買ったばかりの中古車

「中川さん、あのワゴンたまにガリガリ音するんだって、ちょっと診て」

 フロントの長岡が予約外で来店した若い男性のステーションワゴンを指さして故障診断を頼んで来た。

 中古で購入したばかりのその車は走行中、異音を発するらしいが中古車屋では保障対象外だと言われたらしく仕方なく客はこの正規ディーラーに足を運んだそうだ。

 俺はシートカバーと紙マットを敷き車両に乗り込むと自分の作った工場近所の最短周回テストコースを走り、音の確認を始める。

「音なんかしないぞ?」

 普通に走行した限りでは異音はしなかった。仕方ない、俺は会社近所の道を法定速度を遥かに超える速度で急加速させた。

 すると、ガラガラと急加速した時だけ異音がするのを確認できた。

 テストドライブで速度違反をするのは日常だ、客は時速100キロで振動がするだの異音がするなど毎日のように言って来る。その状況を再現するためにわざわざ高速道路までは行っていられない、時間の無駄だし高速道路の料金も掛かる。しかも客を長時間待たせる事にもなる。

 俺は以前客から時速170キロで車体が大きく振動すると言われ、その時はさすがに高速道路でテストドライブをしたが、テスト中に覆面パトカーに捕まり、違反切符を切られた事があった。その時は明らかに170キロを超えたスピードを出していたが、警察官の恩情なのか39キロオーバーで青切符にしてくれていた。

 この仕事で運転免許が無くなったら死も同然、過去には同僚が免停になり試運転が出来なくなり苦労していたのを思い出す。

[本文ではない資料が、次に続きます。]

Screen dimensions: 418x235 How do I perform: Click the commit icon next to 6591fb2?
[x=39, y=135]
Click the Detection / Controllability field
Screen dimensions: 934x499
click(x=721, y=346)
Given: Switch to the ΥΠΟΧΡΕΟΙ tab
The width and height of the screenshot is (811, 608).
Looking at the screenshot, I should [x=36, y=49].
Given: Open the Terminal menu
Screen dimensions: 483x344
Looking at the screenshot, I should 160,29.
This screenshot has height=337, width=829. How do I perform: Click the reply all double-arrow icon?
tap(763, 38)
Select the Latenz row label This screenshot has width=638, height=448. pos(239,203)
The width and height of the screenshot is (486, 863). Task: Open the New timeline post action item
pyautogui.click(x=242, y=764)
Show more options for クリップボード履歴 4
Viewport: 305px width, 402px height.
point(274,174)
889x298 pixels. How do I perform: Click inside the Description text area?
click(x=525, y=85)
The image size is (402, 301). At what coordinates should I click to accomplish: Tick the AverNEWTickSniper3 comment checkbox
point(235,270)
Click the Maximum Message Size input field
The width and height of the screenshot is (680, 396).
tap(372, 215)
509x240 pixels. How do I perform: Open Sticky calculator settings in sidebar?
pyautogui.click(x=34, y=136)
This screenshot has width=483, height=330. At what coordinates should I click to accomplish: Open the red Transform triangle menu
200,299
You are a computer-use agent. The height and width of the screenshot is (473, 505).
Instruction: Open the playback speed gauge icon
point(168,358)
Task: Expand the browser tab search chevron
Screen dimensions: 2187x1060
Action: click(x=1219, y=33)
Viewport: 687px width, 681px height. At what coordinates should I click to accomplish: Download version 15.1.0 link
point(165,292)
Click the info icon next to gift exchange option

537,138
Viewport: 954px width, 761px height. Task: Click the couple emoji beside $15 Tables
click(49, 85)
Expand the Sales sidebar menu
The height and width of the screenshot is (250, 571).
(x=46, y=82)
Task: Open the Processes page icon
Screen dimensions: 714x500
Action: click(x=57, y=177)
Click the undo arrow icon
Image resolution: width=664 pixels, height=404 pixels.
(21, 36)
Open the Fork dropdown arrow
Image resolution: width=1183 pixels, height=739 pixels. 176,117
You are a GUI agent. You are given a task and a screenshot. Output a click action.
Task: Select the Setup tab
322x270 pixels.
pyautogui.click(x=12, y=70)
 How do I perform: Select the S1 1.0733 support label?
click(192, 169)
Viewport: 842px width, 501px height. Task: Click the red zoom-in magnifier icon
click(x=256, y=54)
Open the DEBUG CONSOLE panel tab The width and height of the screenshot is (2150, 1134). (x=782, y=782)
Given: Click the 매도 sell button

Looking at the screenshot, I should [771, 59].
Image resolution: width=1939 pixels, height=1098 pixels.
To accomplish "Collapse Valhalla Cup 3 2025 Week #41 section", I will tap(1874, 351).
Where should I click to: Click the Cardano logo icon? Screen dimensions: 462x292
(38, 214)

 そんな事を考えながら工場に戻り、車両をリフトアップして下回りをチェックする。

 LEDランプでドライブシャフトやプロペラシャフトを照らし、ガタつきや損傷が無いかチェックするとフロントデフから後方に繋がるプロペラシャフトの前端のペイントがきれいに剥がれていた。シャフトは回転して擦れたらしく、その色の剥がれたシャフトの直ぐ下側のエンジンサブフレームにも接触した傷が付いていた。

 だが部品どうしにはクリアランスが有り通常接触する事は無い。

「急加速した時だけ……」

 そうか、これは急加速した時にエンジンが高負荷で後ろ側に傾きシャフトとフレームが接触しているんだ。

 車のエンジンは走行中絶えず前後に傾斜する、走行負荷や、路面抵抗でだ。

 それ自体は異常ではない、エンジンは車体にゴムの塊を介して乗せられている。それはエンジンの振動が車体に伝わると不快な音を立てるし、部品にも過度な振動が伝わり故障の原因になるのを防いでいるからだ。

 このゴムの塊、いわゆるエンジンマウントと言われる部品が損傷すると大きな異音を発生させる事がある。

 だがこの中古車のマウントは状態が良い、じゃあ何でこんな音がするのか。俺は不思議に思い部品を眺めていると、クリアランスがそもそもなさ過ぎる事に気づいた。

 このフレームおかしくないか? 確かシャフト下部はフレームが窪んでいた筈。

 FFのフレーム? 四駆に?

「ニコイチか……」

 それはFFと四駆の大事故車を繋げた車。

『長岡、これニコイチだわ』

 俺はインカムでフロントに伝えた。

 長岡は工場に顔を出し、リフトアップされた車両の状況を確認した。

「ホントだ、今時こんな雑なニコイチあるんだ…… 客に見せるわ」

 暫くすると長岡は客を連れて実際に異常個所を客に見せて説明した。

 客は落胆し、騙されたと残念そうに車両を眺めた。

 リフトを降ろしボンネットを閉めようと、ボンネットに手を掛けたが丁度同型車が隣で車検整備の為ボンネットを開けていた。

 俺はその車とニコイチ車を見比べると明らかにエンジンは前傾して無理に乗せられているのが確認できた。

 その事も客に伝えると、客は工場にしゃがみ込んで頭を抱えていて流石に気の毒に思えて来た。

 客は中古車屋にもう一度行くと言ってウチの店を後にした。

 こんな事をするのは反社会的組織だろう、泣き寝入りしなければいいが。

 こんな車両はめったにお目にかかれないが実際市場に流通し販売されている。

 中古車は信頼のおける店選びが大切だ、安易に値段で飛びついては駄目だ。